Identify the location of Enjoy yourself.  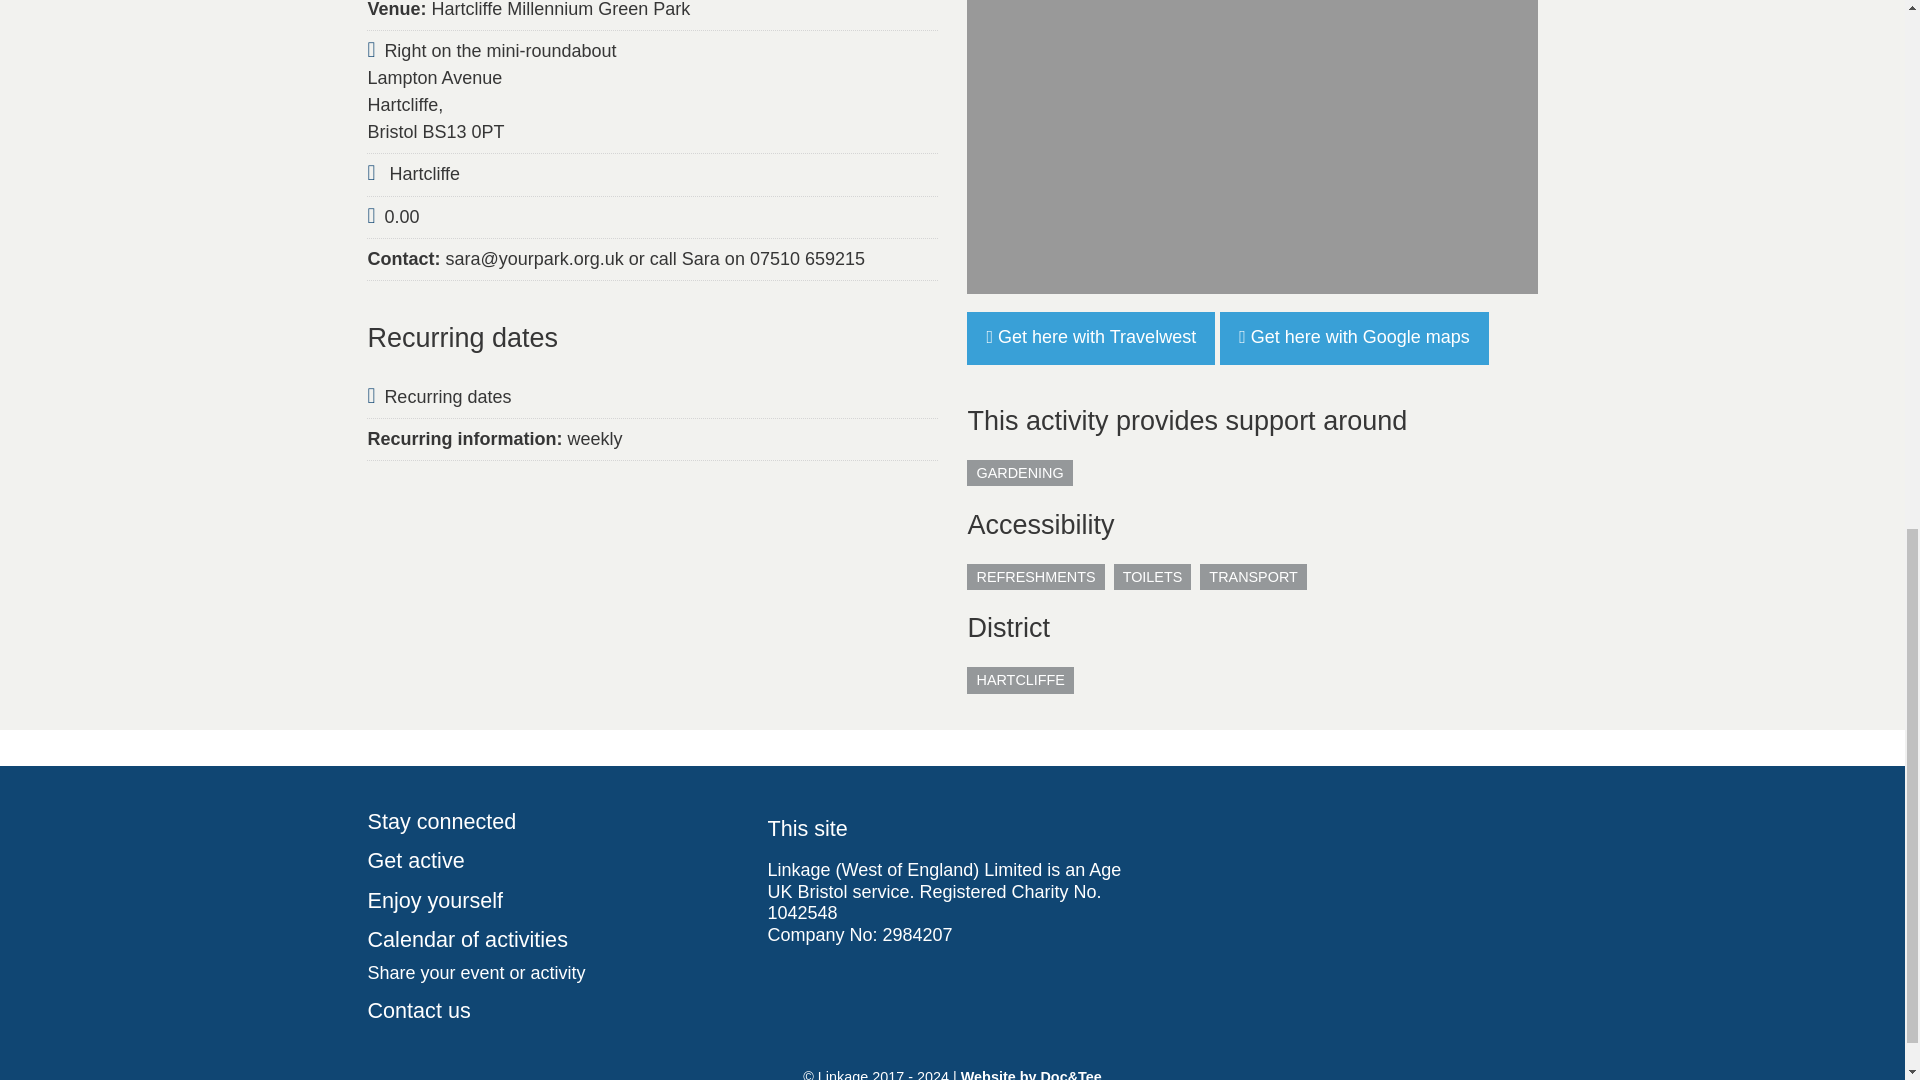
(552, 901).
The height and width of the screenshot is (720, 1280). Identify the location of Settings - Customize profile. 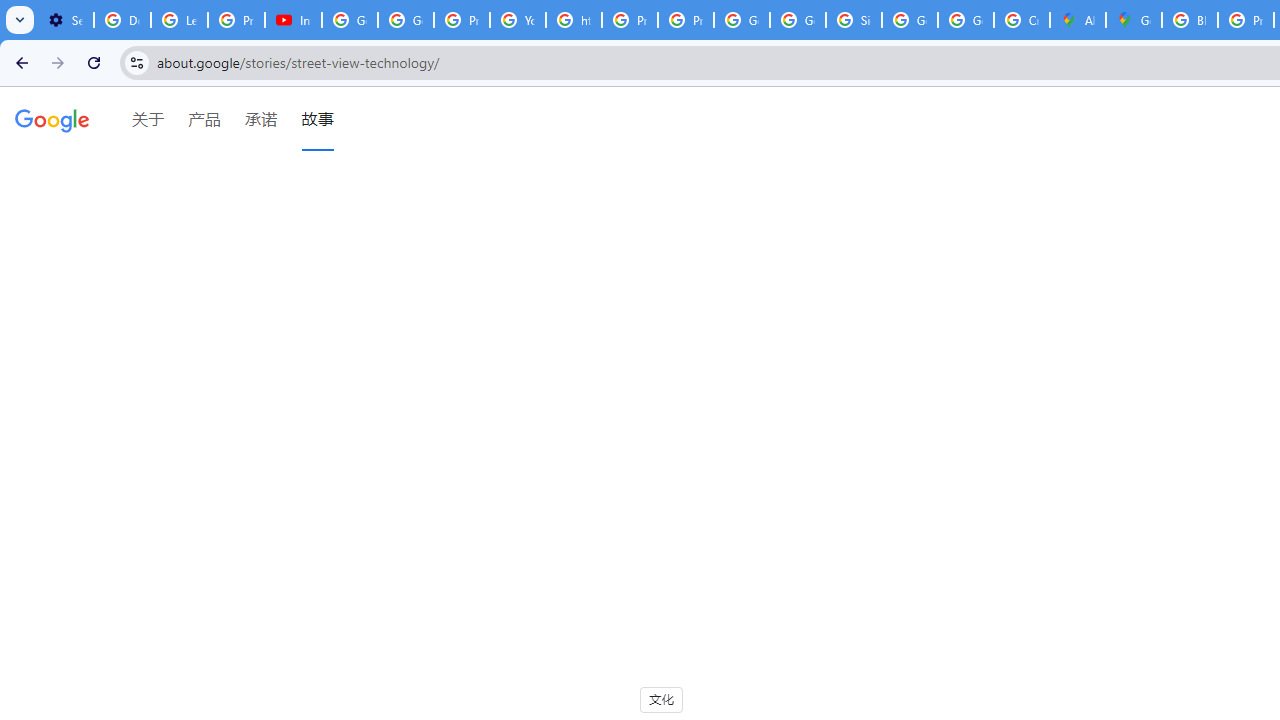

* * *

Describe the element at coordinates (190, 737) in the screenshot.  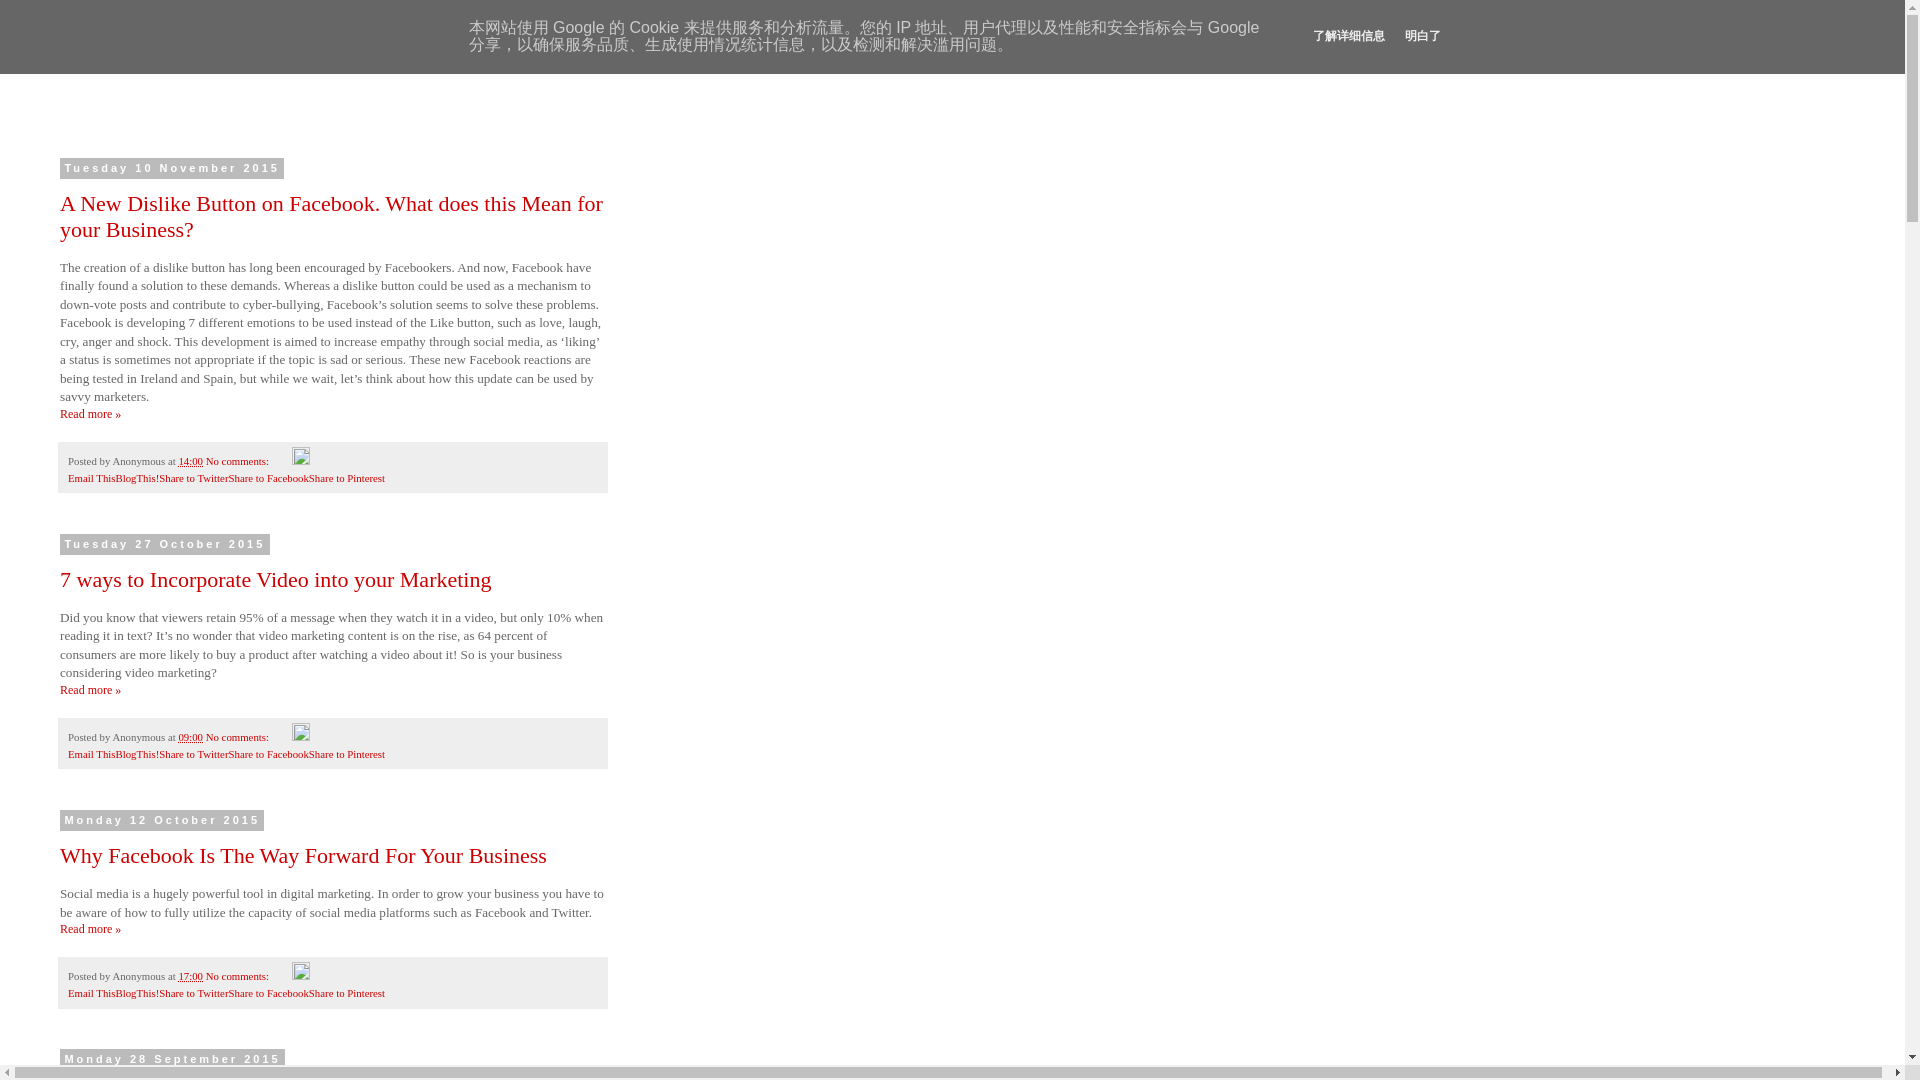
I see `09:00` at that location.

Work to complete
Rewrite the stretch from the line containing "Identify the location of Enjoy yourself." through the line containing "The height and", replacing "location" with "position" and keeping everything else the same. Leave the pictures out of your answer.

The output
Identify the position of Enjoy yourself.  
(552, 901).
The height and width of the screenshot is (720, 1280). Identify the position of Settings - Customize profile. 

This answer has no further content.